Extracted records
━━━━━━━━━━━━━━━━

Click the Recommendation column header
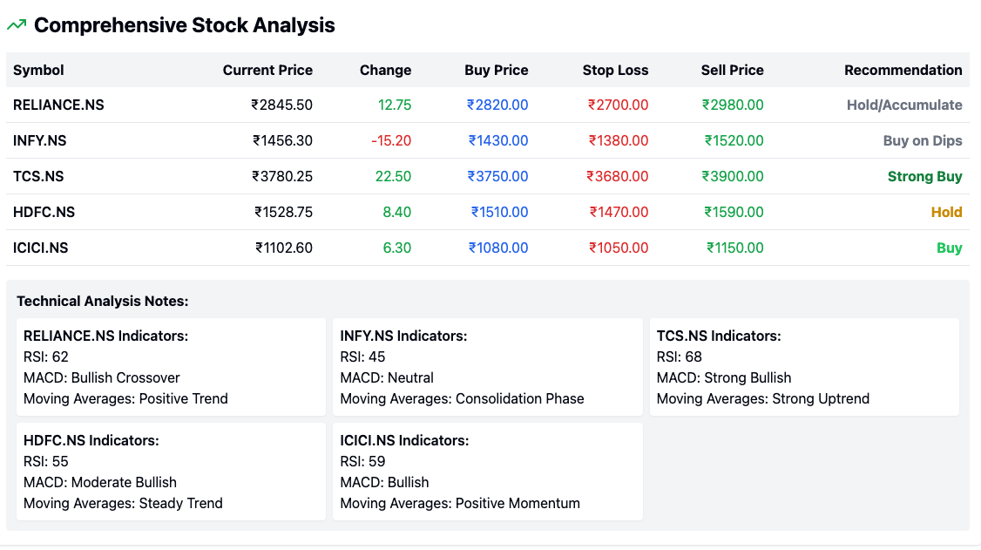 coord(903,70)
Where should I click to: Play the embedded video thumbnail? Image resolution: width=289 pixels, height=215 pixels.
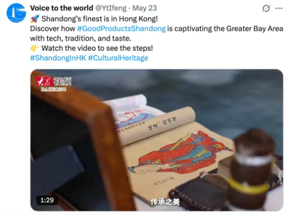pos(157,140)
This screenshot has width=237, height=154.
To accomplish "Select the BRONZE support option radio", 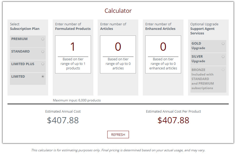I will coord(223,70).
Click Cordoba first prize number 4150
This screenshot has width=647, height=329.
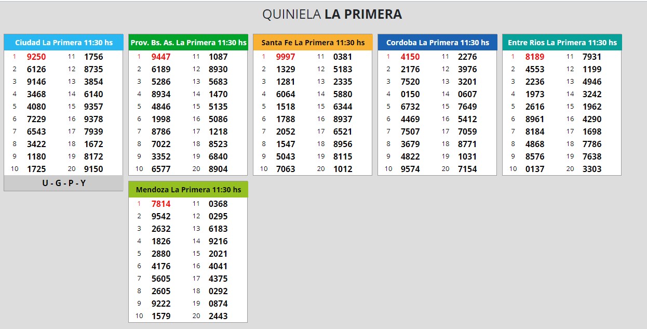pyautogui.click(x=410, y=57)
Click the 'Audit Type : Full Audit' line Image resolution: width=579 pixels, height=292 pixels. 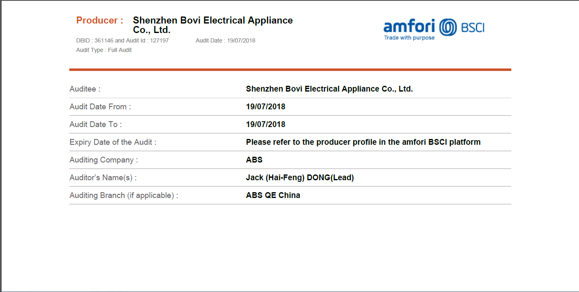click(104, 50)
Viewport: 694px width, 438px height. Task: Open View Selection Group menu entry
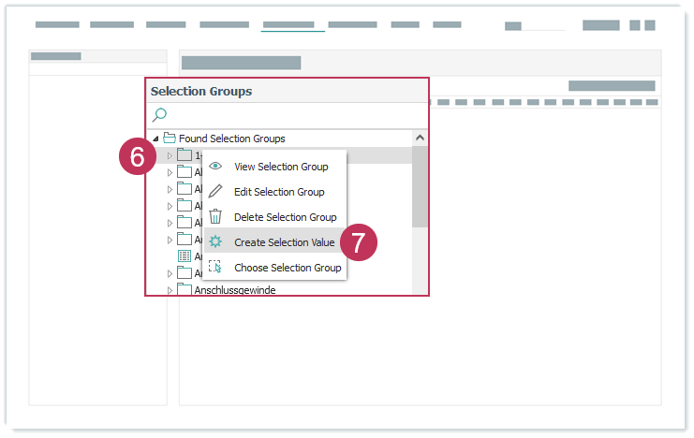281,167
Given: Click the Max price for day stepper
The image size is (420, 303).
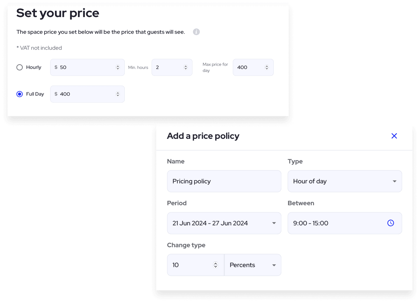Looking at the screenshot, I should point(267,67).
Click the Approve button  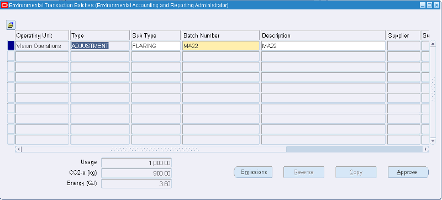click(408, 172)
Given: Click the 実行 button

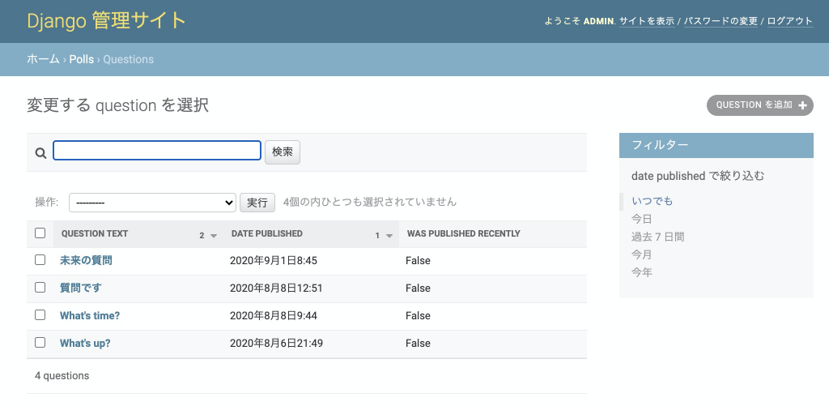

━━━━━━━━━━━━━━━━

**Required work**.
Out of the entries, pull every line that mentions "Given".

**Task result**.
Given: Click the Max price for day stepper
Given: Click the 実行 button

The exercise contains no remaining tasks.